- **EXERCISE INSTRUCTIONS**:
1. Please answer these from the ROS registration thread, one per line:
(a) By what date does orka have to file a return?
(b) What form does Jockey suggest ordering from the revenue website?
(c) What did orka download to fill in that form?
2. Extend the ROS registration thread from its final post onward.

- **DOCUMENT EXCERPT**:
-------------------------
# Registering for ROS



## orka (11 Oct 2006)

I have to file a return by Oct 31 and I've fallen at the first hurdle trying to register for ROS as I don't know what category I fall into.  In 2005, I worked part of the year as PAYE.  Then I worked for a UK company which didn't deduct tax but paid me gross - so I owe income tax and health levies for this.  The UK company has now registered as an employer etc. so I'm PAYE again in 2006.  WHen I try to register for ROS, what is my tax type/approval number?  Most obvious options are Paye-Emp or Income Tax - but I'm not sure which one.  Also, it asks for Regn. No/ID no - do I put by PPS number in here?  Thanks.


----------



## Jockey (11 Oct 2006)

orka said:


> I have to file a return by Oct 31 and I've fallen at the first hurdle trying to register for ROS as I don't know what category I fall into. In 2005, I worked part of the year as PAYE. Then I worked for a UK company which didn't deduct tax but paid me gross - so I owe income tax and health levies for this. The UK company has now registered as an employer etc. so I'm PAYE again in 2006. WHen I try to register for ROS, what is my tax type/approval number? Most obvious options are Paye-Emp or Income Tax - but I'm not sure which one. Also, it asks for Regn. No/ID no - do I put by PPS number in here? Thanks.


 
Hi,

You should have a P60 so for your paye employment in 2005. As for your UK income did your employer give you a P60 or a UK equivalent? Are you registered for income tax in Ireland? If you are then you enter your PPS number if its the same as your income tax number. 

Registering for ROS can be a drawn out procedure so you might not have your digital certificate from them in time, so if i were you i would order a form 11 from the revenue website. Hope that helps you some bit.

Regards,

Jockey.


----------



## orka (13 Oct 2006)

I downloaded ROS Offline and filled in my form 11 there - if I print this can I use this as my submission or is it only for use when uploading to the online system?  I'm very impressed with how easy it was to use - much better than wading through pages of the form which are not relevant to me.


----------



## Tenacious (13 Oct 2006)

orka said:


> I downloaded ROS Offline and filled in my form 11 there - if I print this can I use this as my submission or is it only for use when uploading to the online system?  I'm very impressed with how easy it was to use - much better than wading through pages of the form which are not relevant to me.
-------------------------
- **DATASET ROWS**:
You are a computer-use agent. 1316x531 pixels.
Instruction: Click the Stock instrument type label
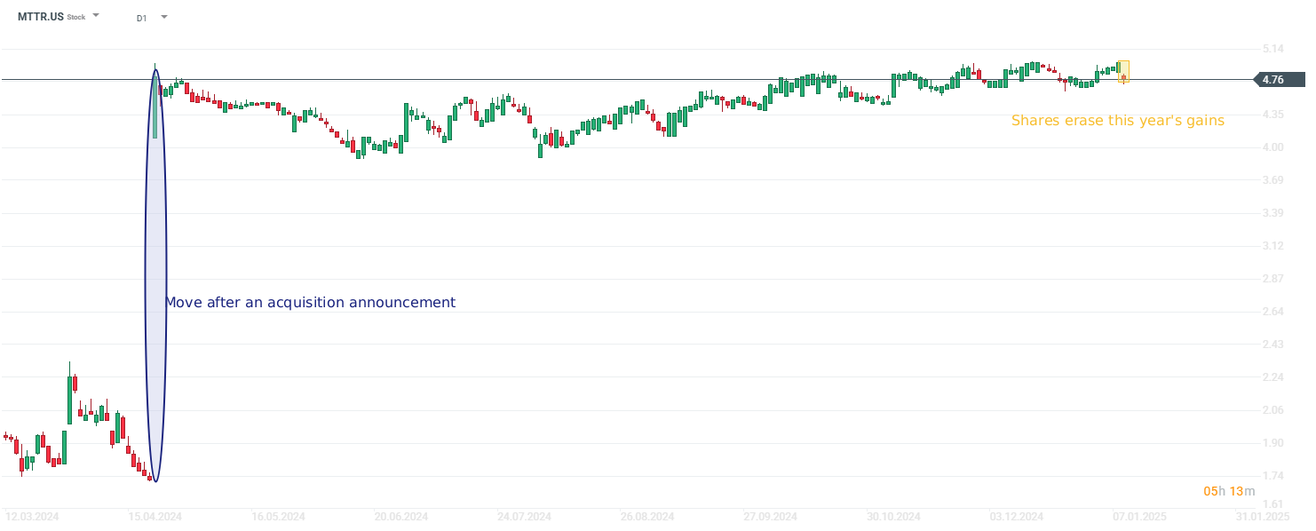[76, 18]
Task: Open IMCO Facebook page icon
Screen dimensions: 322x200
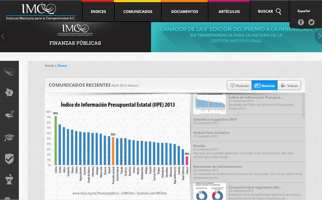Action: click(x=301, y=22)
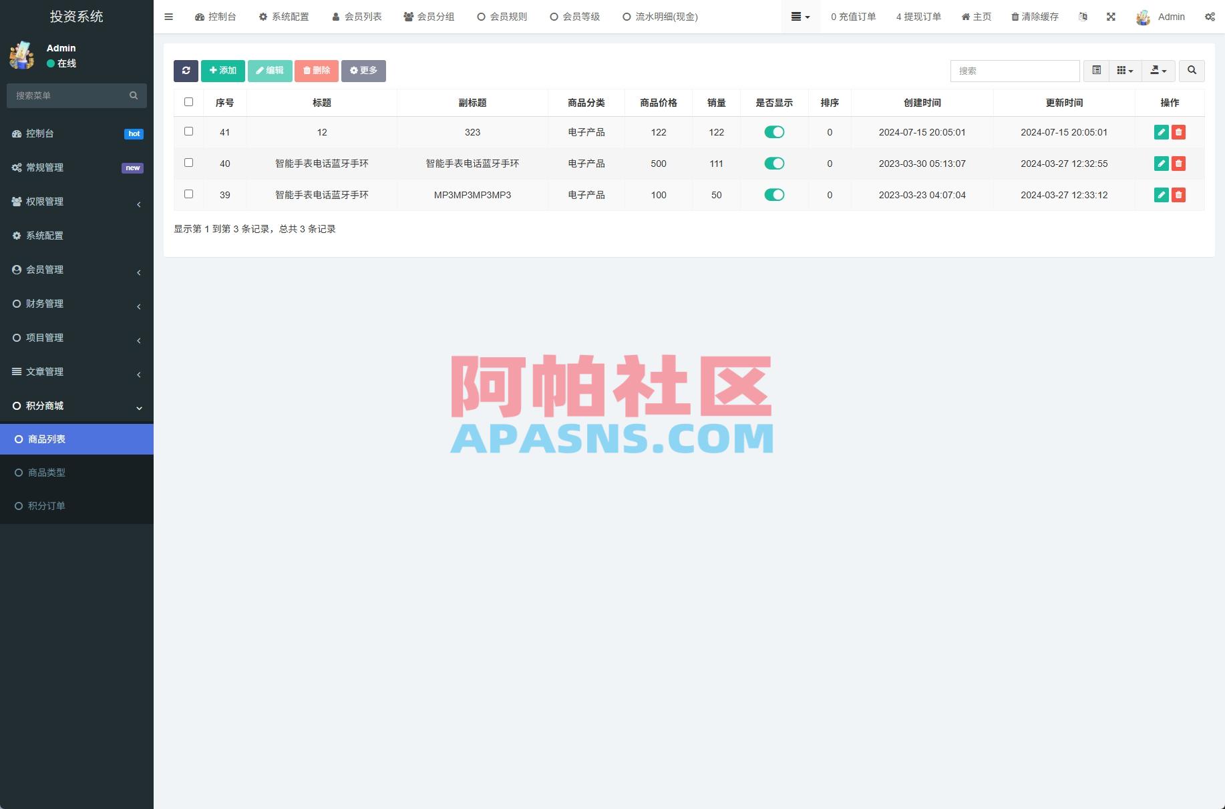Toggle display switch for product 40
1225x809 pixels.
click(x=774, y=164)
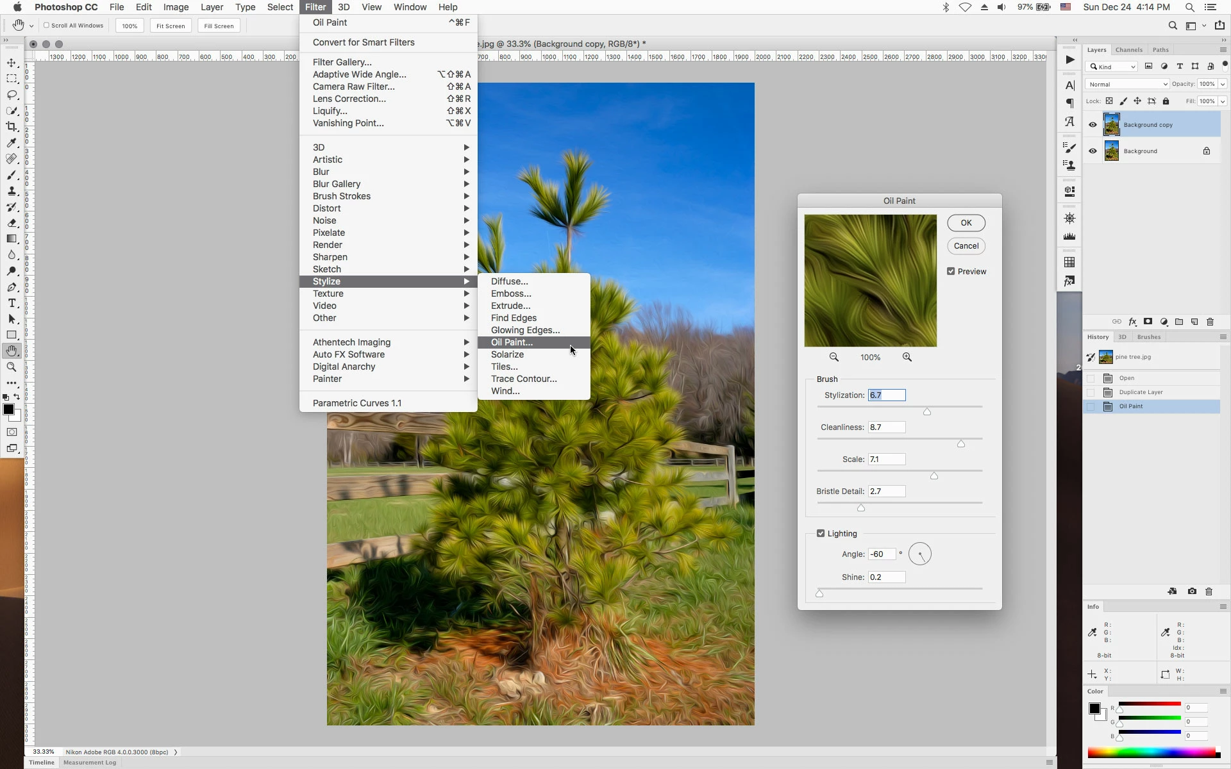Delete layer using Layers panel trash icon
This screenshot has width=1231, height=769.
click(1210, 322)
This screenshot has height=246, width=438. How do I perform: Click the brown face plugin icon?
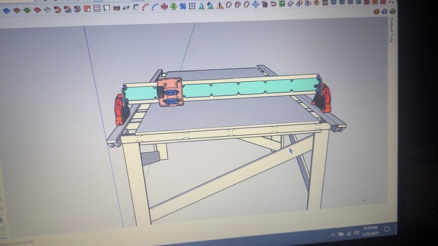click(17, 11)
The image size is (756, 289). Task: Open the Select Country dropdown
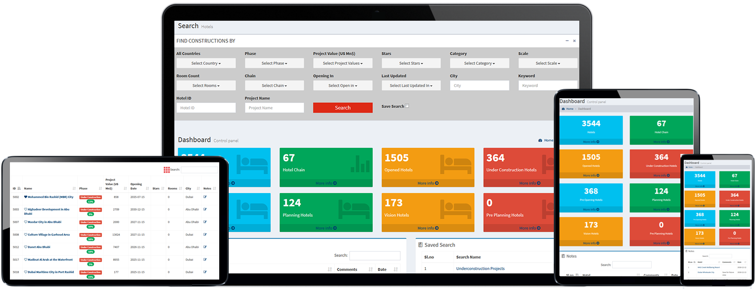[206, 63]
-------------------------
- **OUTPUTS**:
1.
(a) Oct 31
(b) A form 11
(c) ROS Offline

2.
ROS offline is for uploading files only on ros.ie, a printed copy of a ROS form 11 sent to Revenue will not suffice as a Return. However there is a paper Form 11 available on the Revenue site if you don't want to submit and pay online.


----------



## liteweight (14 Oct 2006)

If you're paying on-line the due date is extended until the 16th or 17th of November.


----------



## Tenacious (14 Oct 2006)

liteweight said:


> If you're paying on-line the due date is extended until the 16th or 17th of November.



Indeed. Not only that you can make the return now and delay the DD payment until the due date. (16th November).


----------



## extopia (14 Oct 2006)

Tenacious said:


> ROS offline is for uploading files only on ros.ie, a printed copy of a ROS form 11 will not suffice.



Still pretty useful though, even if you just use the ROS Offline application to enter your data then transfer the results to a paper form.


----------



## orka (23 Oct 2006)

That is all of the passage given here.